• **GIVEN DATA**:
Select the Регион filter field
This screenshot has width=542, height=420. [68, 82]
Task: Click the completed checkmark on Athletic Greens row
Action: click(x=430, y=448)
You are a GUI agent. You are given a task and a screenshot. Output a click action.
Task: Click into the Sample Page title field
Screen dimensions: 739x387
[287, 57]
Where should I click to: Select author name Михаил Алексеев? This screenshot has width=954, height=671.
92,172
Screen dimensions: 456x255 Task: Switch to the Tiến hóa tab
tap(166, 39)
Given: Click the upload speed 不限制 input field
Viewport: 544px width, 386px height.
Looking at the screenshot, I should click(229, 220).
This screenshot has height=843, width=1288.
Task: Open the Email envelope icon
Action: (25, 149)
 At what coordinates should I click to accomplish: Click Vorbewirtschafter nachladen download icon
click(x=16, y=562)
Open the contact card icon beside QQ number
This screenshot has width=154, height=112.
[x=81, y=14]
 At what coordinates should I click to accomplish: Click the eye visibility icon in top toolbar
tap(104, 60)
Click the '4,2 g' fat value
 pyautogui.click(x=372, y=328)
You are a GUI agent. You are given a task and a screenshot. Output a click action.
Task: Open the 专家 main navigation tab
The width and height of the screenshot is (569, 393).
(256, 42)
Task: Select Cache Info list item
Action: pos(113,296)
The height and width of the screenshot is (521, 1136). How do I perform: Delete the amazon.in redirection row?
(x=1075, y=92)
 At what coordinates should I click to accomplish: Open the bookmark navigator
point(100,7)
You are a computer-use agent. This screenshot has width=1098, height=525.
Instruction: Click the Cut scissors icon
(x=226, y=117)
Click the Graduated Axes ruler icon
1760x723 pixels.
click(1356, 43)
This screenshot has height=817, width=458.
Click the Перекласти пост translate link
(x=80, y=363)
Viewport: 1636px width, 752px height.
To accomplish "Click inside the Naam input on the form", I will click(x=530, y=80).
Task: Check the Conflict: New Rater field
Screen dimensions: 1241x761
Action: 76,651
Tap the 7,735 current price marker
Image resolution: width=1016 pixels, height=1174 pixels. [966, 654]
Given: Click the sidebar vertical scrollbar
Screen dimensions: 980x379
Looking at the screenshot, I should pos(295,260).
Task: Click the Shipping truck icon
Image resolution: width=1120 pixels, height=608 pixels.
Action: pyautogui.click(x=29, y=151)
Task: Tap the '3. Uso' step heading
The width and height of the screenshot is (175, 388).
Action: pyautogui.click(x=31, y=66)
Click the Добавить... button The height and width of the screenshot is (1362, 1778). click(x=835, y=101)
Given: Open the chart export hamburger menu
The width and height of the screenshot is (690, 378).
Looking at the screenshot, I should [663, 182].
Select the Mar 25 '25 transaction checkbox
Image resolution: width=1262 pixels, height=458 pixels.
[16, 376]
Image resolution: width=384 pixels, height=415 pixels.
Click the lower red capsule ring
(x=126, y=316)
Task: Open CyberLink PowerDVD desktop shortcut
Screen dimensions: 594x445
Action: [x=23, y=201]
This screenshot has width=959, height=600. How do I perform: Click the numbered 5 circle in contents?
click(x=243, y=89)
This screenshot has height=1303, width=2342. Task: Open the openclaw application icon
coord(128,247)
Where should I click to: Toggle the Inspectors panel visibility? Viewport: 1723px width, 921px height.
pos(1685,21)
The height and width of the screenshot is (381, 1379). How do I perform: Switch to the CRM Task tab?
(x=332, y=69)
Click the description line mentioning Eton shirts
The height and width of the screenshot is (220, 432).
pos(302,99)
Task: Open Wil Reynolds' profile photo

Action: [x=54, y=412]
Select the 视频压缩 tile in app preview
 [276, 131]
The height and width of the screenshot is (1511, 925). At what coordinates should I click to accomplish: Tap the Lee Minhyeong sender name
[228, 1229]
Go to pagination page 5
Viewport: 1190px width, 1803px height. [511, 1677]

• **GOAL**: Render the lines starting at the one containing "Image resolution: width=384" and ending at the one containing "pos(1685,21)" as a two-column CSV with the header text,answer, giving each answer its own row beside the text it responds to. Put every field in quotes and replace line breaks within a field with spaces.

• **FINAL RESULT**:
text,answer
"Image resolution: width=384 pixels, height=415 pixels. Click the lower red capsule ring","(x=126, y=316)"
"Task: Open CyberLink PowerDVD desktop shortcut Screen dimensions: 594x445","Action: [x=23, y=201]"
"This screenshot has width=959, height=600. How do I perform: Click the numbered 5 circle in contents?","click(x=243, y=89)"
"This screenshot has height=1303, width=2342. Task: Open the openclaw application icon","coord(128,247)"
"Where should I click to: Toggle the Inspectors panel visibility? Viewport: 1723px width, 921px height.","pos(1685,21)"